Longtemps avant l’existence des banques centrales et de la monnaie fiduciaire émise par les gouvernements, l’or a servi de monnaie d’échange. D’ailleurs, et comme on le mentionnait plus haut, jusqu’aux années 1970, le dollar américain était convertible en or à un prix fixe. Depuis que cet étalon or a été aboli par le président Nixon en 1971 et que la détention d’or par les particuliers a été légalisée par le président Ford en 1974, plusieurs entreprises ont fait des affaires d’or (!) en vendant de l’or sous toutes ses formes aux particuliers.
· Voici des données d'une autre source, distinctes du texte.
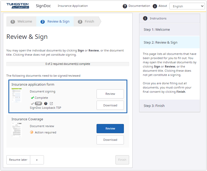Collapse Step 2: Review & Sign section

click(169, 43)
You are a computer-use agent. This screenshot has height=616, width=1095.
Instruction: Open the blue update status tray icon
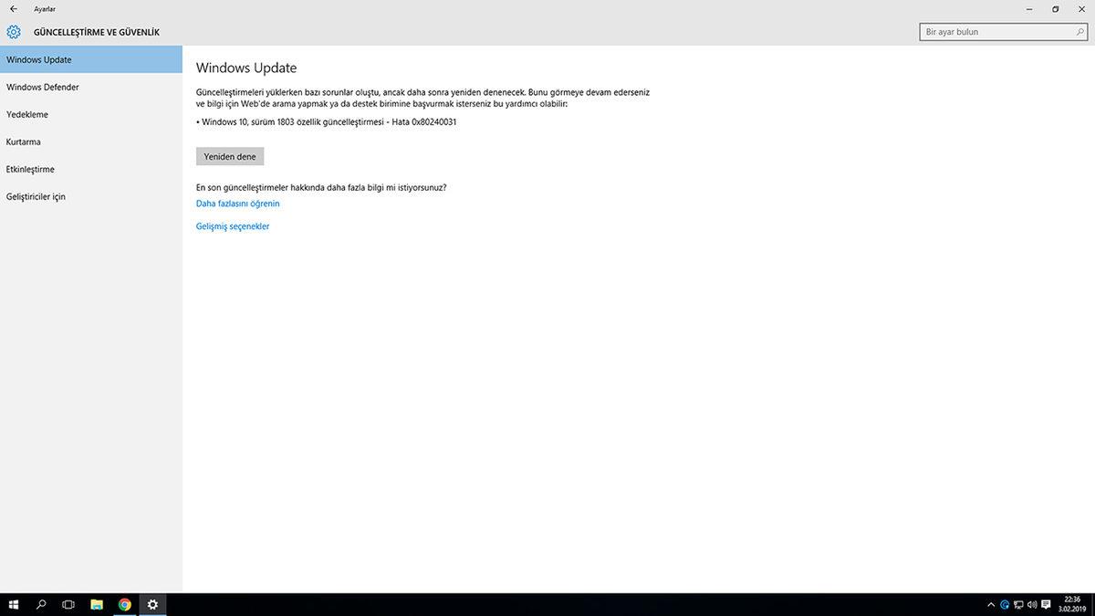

On ne peut malheureusement pas en dire autant des particuliers qui ont réalisé des rendements médiocres. En fait, comme beaucoup d’investisseurs ont tendance à acheter de l’or lorsqu’il a beaucoup monté (comme maintenant) et à vendre lorsqu’il descend (pour acheter des actions!), ils font un rendement carrément négatif, que ce soit avant ou après inflation.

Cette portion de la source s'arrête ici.